Le rapport de HRW évoque des arrestations et détentions attribuées à certains services de sécurité, notamment le Conseil National de Cyberdéfense. Le gouvernement insiste sur le fait que la qualification de « disparition forcée » en droit international suppose la réunion de plusieurs conditions : arrestation ou détention par l’État, suivie d’un refus de reconnaître la privation de liberté ou de révéler le sort de la personne.
Or, selon les éléments transmis par les autorités Congolaises, plusieurs personnes mentionnées dans le rapport ont été identifiées, certaines libérées et d’autres présentées devant les juridictions compétentes, dans le respect des procédures prévues par la législation nationale. Des visites ont également été autorisées au profit des familles et des représentants de Human Rights Watch.
Le communiqué souligne que ces mesures s’inscrivent dans le cadre d’enquêtes légales menées dans un contexte sécuritaire particulièrement tendu, marqué par l’agression continue dans l’Est du pays par le Rwanda et ses supplétifs de l’Alliance des Forces pour le Changement/M23, la présence de groupes armés dans la région et diverses tentatives de déstabilisation visant les institutions de l’État, y compris via des vecteurs numériques.

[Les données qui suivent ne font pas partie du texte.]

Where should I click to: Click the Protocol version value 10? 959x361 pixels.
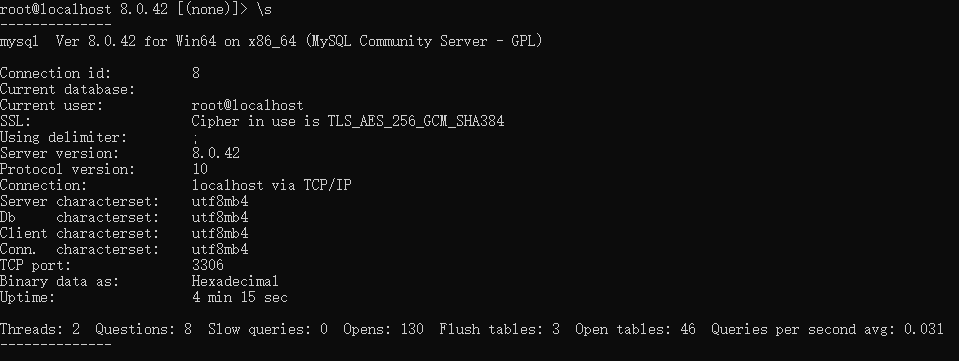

Dans ce contexte, le Gouvernement précise que les opérations de ses services visent à préserver l’ordre public, protéger les populations et garantir la sécurité nationale, tout en respectant le droit national et les engagements internationaux de la RDC, notamment en matière de droit humanitaire et de droits fondamentaux.
Le Gouvernement rejette les allégations selon lesquelles les arrestations effectuées par les forces de sécurité seraient motivées par des considérations politiques ou arbitraires et réaffirme son attachement à l’État de droit. Il rappelle également que toute violation présumée de la loi relève de la compétence des autorités judiciaires, conformément à la législation nationale.
Enfin, Kinshasa se dit disposé à poursuivre un dialogue constructif avec les partenaires internationaux et les organisations de défense des droits humains, dans le respect de la souveraineté et des institutions de la République Démocratique du Congo.